··· RECORDED DATA ···

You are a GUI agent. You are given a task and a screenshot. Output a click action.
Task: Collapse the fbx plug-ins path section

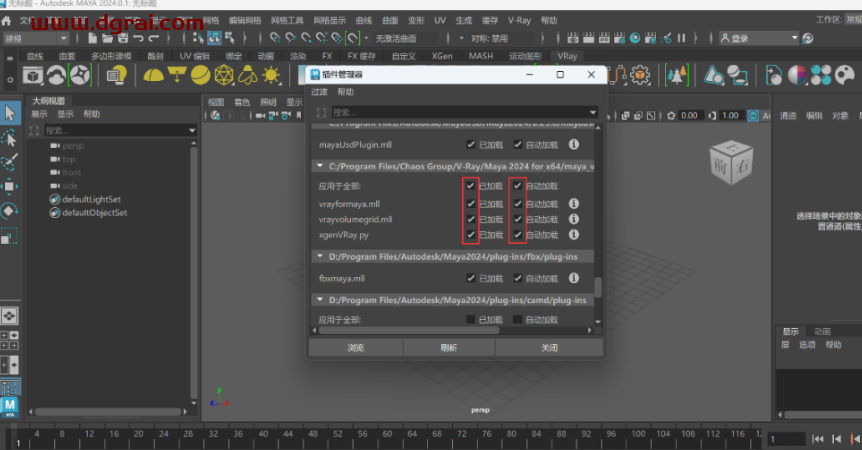click(x=319, y=257)
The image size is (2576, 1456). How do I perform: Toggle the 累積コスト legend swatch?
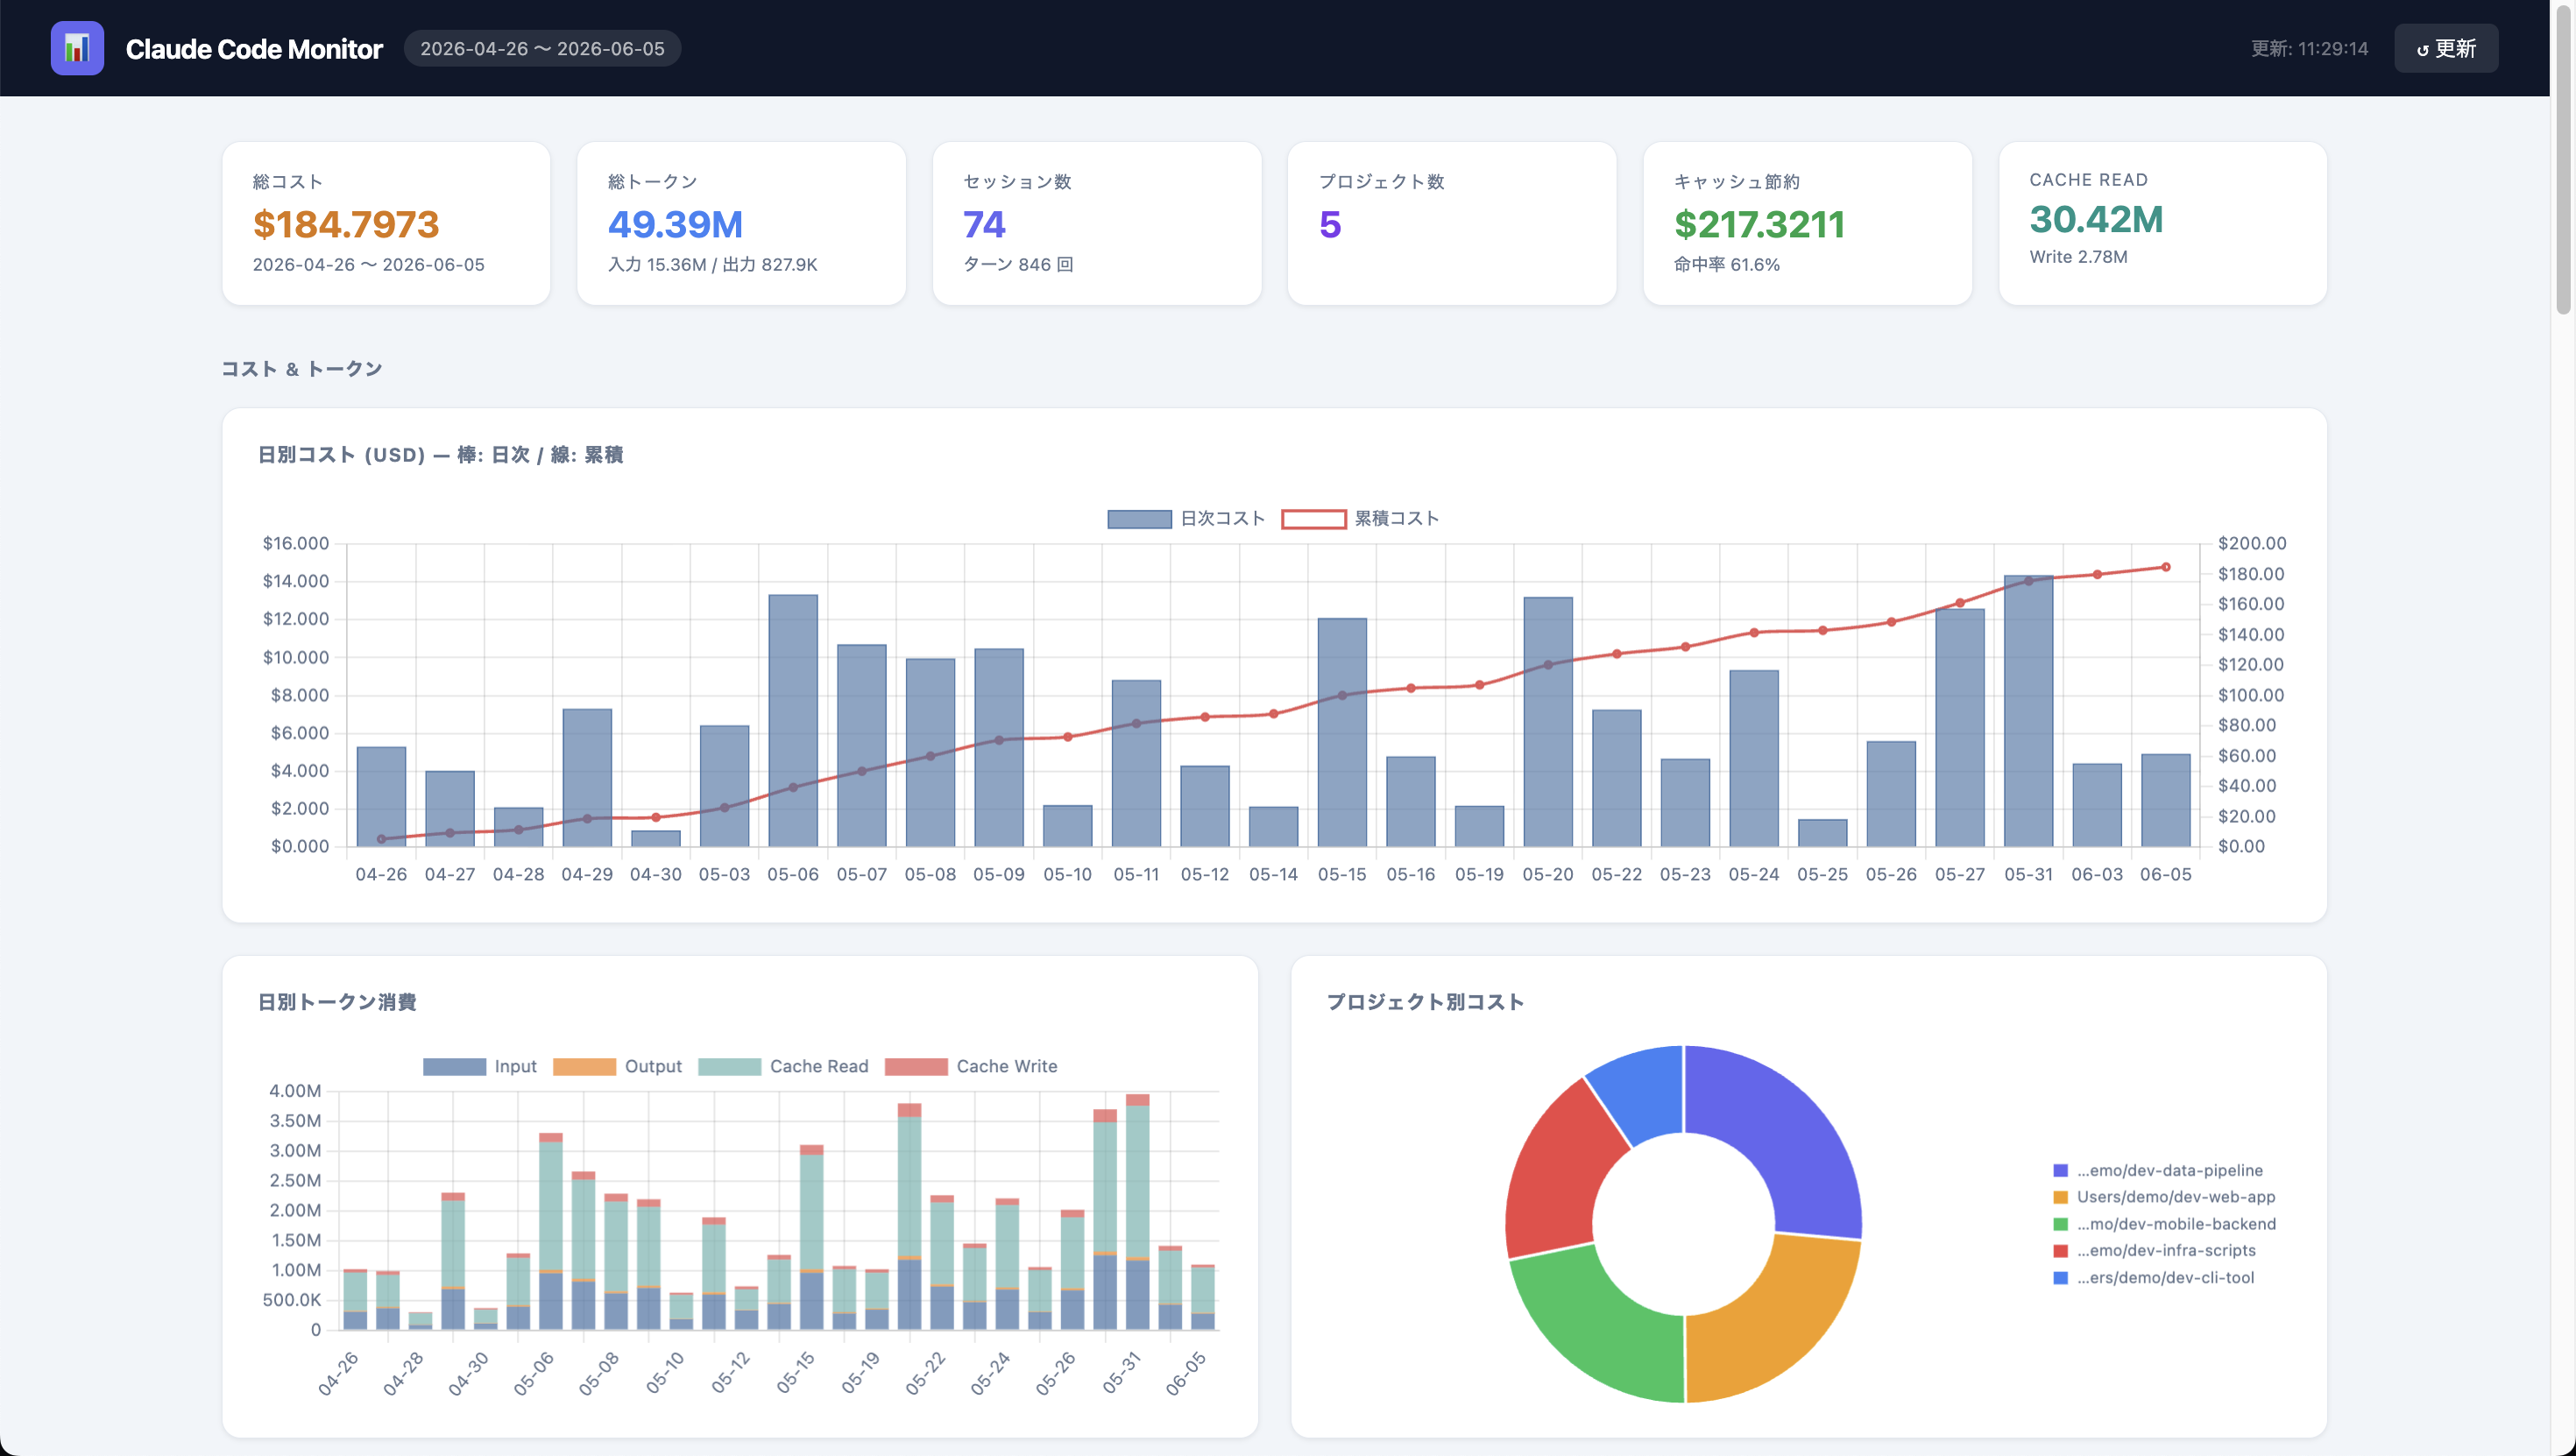click(1313, 519)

···

* [TASK DESCRIPTION]
Nothing but the lines from the one containing "Task: Collapse the fbx plug-ins path section" through the end of the listing should be written out, each exactly, and pictures must be left out.

* [YOUR RESPONSE]
Task: Collapse the fbx plug-ins path section

click(x=319, y=257)
The image size is (2576, 1456). How do I perform: Toggle the 累積コスト legend swatch?
click(1313, 519)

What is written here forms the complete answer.